Attention, my friend:
We know your time is valuable. In fact, your attention has a superpower. It has the strength to recognize that something outside of ourselves deserves a part of us. Even if only for a minute.
Then, we take the intricate machinery that is our mind and process the world around us through recipients of our choosing. We decrease others, while we turn up what appears to be more valuable. We “pay” with our attention. In return, the recipients entertain us, teach us, or if we’re lucky, move us.
But like all superpowers, our attention has its weaknesses. It does not have the bandwidth nor tenacity to grasp the torrent of information out there, made ever stronger by modern social media.
In search of our lost attention spans.
When we try to take in many things, the result is a broad but flat mode of attention that scatters our focus and prevents us from achieving any ideal immersion. Our shortened attention span has become a malady of modern society.
Despite being more connected than ever with and through technology, the self-frustration of not being able to focus and the drifting mind of not having a long-term direction to cultivate ourselves have plagued us all. Too much information around us dilutes our experiences, transforming our limited attention into a prized commodity.
Photo by Clayton Robbins
But our attention is not some prize to be collected and paraded. This is not the social media that was promised. The technology we created, and the networks we dearly contributed to, fire back at us.
Now, we realize that our attention and ability to focus are what holds value, not time itself.
“Never before have a handful of tech designers had such control over the way billions of us think, act, and live our lives.” — The Social Dilemma (2010)
We need to build a better Social.
In the past two decades, we witnessed the evolution of the static pages on Web 1.0 to the user-generated, interactive platforms of Web 2.0. We created social media giants like Facebook, Twitter, and Reddit, so that on the bright side, we’re able to get any information at any second, and discover great art, music, and people on the other side of the world.
See, technology is mutual, it is up to us how to use it. We need to change for the better: Media must be guided by tools that recognize us, align us, and help us focus with intent to assist us in achieving our own goals.
Now we see a promising light coming from Web 3.0. The underlying business model shift is the key that can potentially solve our dilemma. Without centralized harvesters squeezing the value we’ve created to pump their own pockets, we finally have a say in how things can be managed. In this space, the community is the owner, co-founder, and co-creator. And everyone can participate in the ecosystem as a stakeholder, and grow with the network — not be manipulated by it.
Let’s shape the Future of Social, together.
Information is all about relevance. Together, we can regain decision ad control over what is relevant to us.
We will no longer tolerate seeing everything and doing nothing. We will no longer be manipulated in our actions, perceptions, and values by corporate and political agendas and their black-box algorithms. Instead, we wish to take an intentional effort to do more difficult but right things, and contribute to a collective better future.
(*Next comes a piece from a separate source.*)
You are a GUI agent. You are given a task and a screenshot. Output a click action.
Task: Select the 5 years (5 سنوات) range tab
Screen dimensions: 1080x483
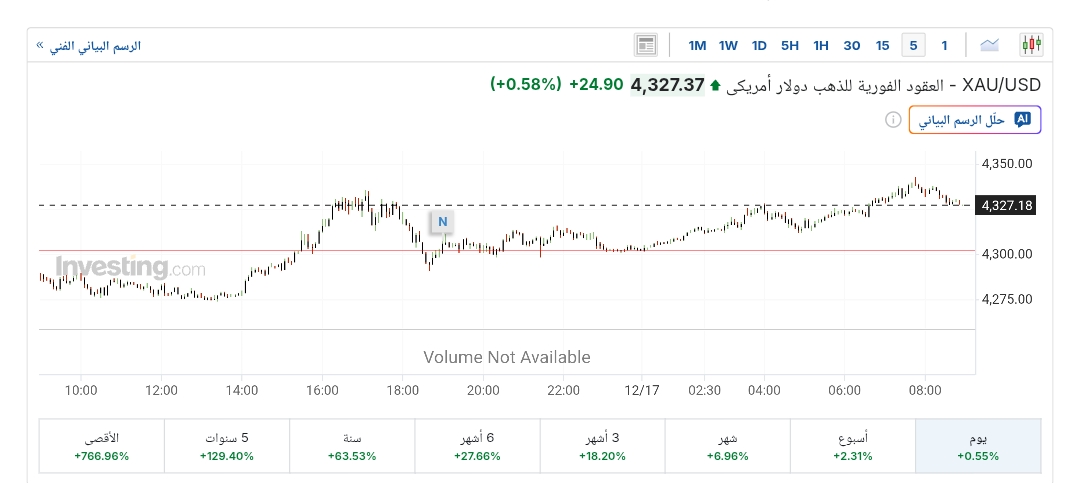(226, 446)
A future where there is self-gratification, deep bonds, and nurtured, perpetuating culture.
Imagine a decentralized social network where we can do just that.
We will have control over the content we consume, because all content will be curated by trustworthy communities where we are part of the process. With intention, care, and social recognition, this network can become the beacon for our attention to regain its superpower.
We alone will have power over our own data, content, and value created. We will have deliberate choices of where to pay our attention. We will build this future together with people who dream the same dreams, empowered by our capacity to create meaningful change. In this place, we have a say.
But now comes the question: where do we start?
We are what we read. We are social.
Let’s go a few steps back, perhaps to when our younger minds were newly introduced to written knowledge. We poured over book after book, nearly devouring them with an insatiable curiosity. In return, they gave us our very identities, because we are what we read. Yet many of our older selves struggle to recreate that relationship with reading.
At t2 (time²), we are building a more transparent, decentralized, and collaborative social network starting with what we read. With the intent and control that our attention deserves, we can read what defines us, build our digital identity piece by piece, and somewhere along the way we can even find each other.
When our time encounters each other during our self-exploration, it is multiplied in itself, therefore, time². By aligning the intentions of our engagement, we power the network. Every individual will benefit from self-growth along with the network’s collective prosperity.
Reading is solitary, but it does not need to be lonely.
It’s time for a social revolution. Starting with these words.
- We believe in the superpower nested in our attention.
- We believe in the need to shape our minds with self-mastery.
- We believe in the value of time, inner peace, delayed gratification, and heart flow that empowers us as unique individuals.
- We believe in the promise of a social network that recognizes and rewards us for who we are.
- We believe in the power of humane curation that removes decision-making from profit-driven algorithms.
- We believe in altruism, fair distribution of network value, and the realignment of incentives between all stakeholders.
We are merely building the technology that makes the revolution possible, but we need a community of like-minded superhumans to inspire, witness, and collaborate with each other.
Our attention is valuable, not only for ourselves, but also for its inherent superpower that can build and empower a collective better web.